目的:了解铁蓄积骨质疏松模型中凝血状态、微血栓、微血管床及骨密度的变化,探讨骨质疏松范畴铁蓄积对凝血功能、血管方面的影响。

方法:选取健康24只6月龄雄性SPF级SD大鼠,体重(250±20)g,随机分为对照组和铁蓄积组,每组12只。铁蓄积组用枸橼酸铁(ferric ammonium citrate,FAC)90 mg/kg腹腔注射干预,对照组采用等体积生理盐水腹腔注射,每周2次,干预9周。干预完成后,检测两组血清铁蛋白、凝血功能、微血栓、血管密度及股骨远端骨小梁三维形态重建和空间结构参数,并进行统计学分析。

结果:铁蓄积组血清铁蛋白(136.36±35.41)μg/L较对照组(68.44±16.86)μg/L显著升高,铁蓄积组骨密度(0.167±0.024)g/cm3较对照组(0.400±0.030)g/cm3显著下降;铁蓄积组的纤维蛋白原(2.03±0.13)g/L较对照组(1.78±0.46)g/L明显升高,D-二聚体含量(534.95±31.81)ng/ml较对照组(329.02±84.99)ng/ml明显增高(P<0.05),而凝血酶时间(39.64±2.18)s和凝血酶原时间(8.70±0.39)s较对照组(44.92±2.98)s、(9.44±0.49)s明显缩短(P<0.05);墨汁染色后,铁蓄积组的微血管密度(17.46±2.07)%较对照组(23.81±2.98)%明显缩小(P<0.05)。HE和MSB染色均显示铁蓄积大鼠骨髓中存在微血栓,同时在心肌中也存在微血栓。

结论:在铁蓄积影响的骨质疏松模型中,铁蓄积对凝血功能有显著影响,血液相对呈高凝状态,骨血管床减少,骨髓中有微血栓存在,血液的高凝状态及微血栓的形成可能是铁蓄积骨质疏松症发生的重要影响因素。
【关键词】骨质疏松    血栓  微循环
 
Study on changes of coagulation state,microthrombus and vascular density in the model of iron accumulation osteoporosis
ABSTRACT  

Objective: To understand changes of coagulation state,microthrombus,microvascular bed and bone density in the osteoporosis model of iron accumulation,and explore the influence of iron accumulation in aspects of osteoporosis on coagulation function and blood vessels.

Methods: Tewnty-four male SPF SD rats aged 6 months were selected,which with the average body weight(250±20) g,which were divided into control group and iron accumulation group according to random number table,12 rats in each group. Iron accumulation group was intervened by intraperitoneal injection of ferric ammonium citrate 90 mg/kg,and control group was intraperitoneally injected with equal volume of normal saline,twice a week for 9 weeks. After intervention,serum ferritin,coagulation function,microthrombus,vascular density,and three-dimensional morphological reconstruction and spatial structure parameters of the distal femur trabeculae were measured and statistically analyzed.

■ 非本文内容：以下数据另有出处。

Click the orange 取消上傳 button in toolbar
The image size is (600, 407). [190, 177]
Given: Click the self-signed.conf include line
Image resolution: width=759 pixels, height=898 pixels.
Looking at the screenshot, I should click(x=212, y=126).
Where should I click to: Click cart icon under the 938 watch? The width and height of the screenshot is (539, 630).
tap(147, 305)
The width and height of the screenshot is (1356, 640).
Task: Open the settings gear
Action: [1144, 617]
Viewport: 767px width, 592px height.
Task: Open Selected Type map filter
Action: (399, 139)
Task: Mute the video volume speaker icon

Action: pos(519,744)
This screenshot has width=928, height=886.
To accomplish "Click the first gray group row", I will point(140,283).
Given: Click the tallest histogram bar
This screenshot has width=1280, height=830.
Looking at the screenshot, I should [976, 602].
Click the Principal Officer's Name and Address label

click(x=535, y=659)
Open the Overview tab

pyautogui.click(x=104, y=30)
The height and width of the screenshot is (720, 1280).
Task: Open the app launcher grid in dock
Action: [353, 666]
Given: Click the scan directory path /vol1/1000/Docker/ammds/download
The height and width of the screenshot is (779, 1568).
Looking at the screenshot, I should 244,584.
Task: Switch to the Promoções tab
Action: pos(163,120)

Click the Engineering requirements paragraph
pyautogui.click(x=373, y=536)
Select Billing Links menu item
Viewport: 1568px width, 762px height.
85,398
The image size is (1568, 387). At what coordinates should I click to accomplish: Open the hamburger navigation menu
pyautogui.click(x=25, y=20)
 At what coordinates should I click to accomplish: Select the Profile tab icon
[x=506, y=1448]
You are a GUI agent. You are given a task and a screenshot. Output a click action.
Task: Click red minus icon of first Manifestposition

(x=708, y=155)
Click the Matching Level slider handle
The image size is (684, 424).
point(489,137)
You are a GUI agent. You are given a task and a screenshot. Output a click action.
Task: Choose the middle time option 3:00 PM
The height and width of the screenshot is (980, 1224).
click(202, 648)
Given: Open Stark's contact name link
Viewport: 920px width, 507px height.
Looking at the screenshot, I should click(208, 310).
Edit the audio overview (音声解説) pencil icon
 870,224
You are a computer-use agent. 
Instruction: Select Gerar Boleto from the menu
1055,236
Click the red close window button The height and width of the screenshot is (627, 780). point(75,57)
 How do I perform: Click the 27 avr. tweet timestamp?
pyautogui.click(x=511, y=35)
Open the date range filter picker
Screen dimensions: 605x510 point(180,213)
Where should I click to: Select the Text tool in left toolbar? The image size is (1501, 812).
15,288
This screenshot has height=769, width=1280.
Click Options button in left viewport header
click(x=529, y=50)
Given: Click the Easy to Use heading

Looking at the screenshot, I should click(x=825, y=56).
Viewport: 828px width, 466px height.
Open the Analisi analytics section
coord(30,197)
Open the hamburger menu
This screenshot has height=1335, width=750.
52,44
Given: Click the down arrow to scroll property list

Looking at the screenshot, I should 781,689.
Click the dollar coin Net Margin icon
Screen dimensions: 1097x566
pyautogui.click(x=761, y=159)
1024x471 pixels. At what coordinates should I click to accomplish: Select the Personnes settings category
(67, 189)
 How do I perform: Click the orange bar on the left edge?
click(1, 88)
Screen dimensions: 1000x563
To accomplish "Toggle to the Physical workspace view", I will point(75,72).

Results: Serum ferritin of iron accumulation group (136.36±35.41) μg/L was higher than control group (68.44±16.86) μg/L(P<0.05). Bone mineral density (BMD) of iron accumulation group (0.167±0.024) g/cm3 was lower than control group(0.400±0.030)g/cm3. Fibrinogen of iron accumulation group(2.03±0.13) g/L was increased than that of control group(1.78±0.46) g/L,D-dimer contents of iron accumulation group(534.95±31.81) ng/ml was increased than that of control group(329.02±84.99) ng/ml,while thrombin time (39.64±2.18) s and prothrombin time(8.70±0.39) s of iron accumulation group were shorter than that of control group(44.92±2.98) s,(9.44±0.49) s(P<0.05). After ink staining,microvessel density in iron accumulation group(17.46±2.07)% was significantly reduced compared with that of control group(23.81±2.98)%(P<0.05). HE and MSB staining which showed microthrombus in bone marrow of iron accumulation rats,as well as microthrombus in myocardium.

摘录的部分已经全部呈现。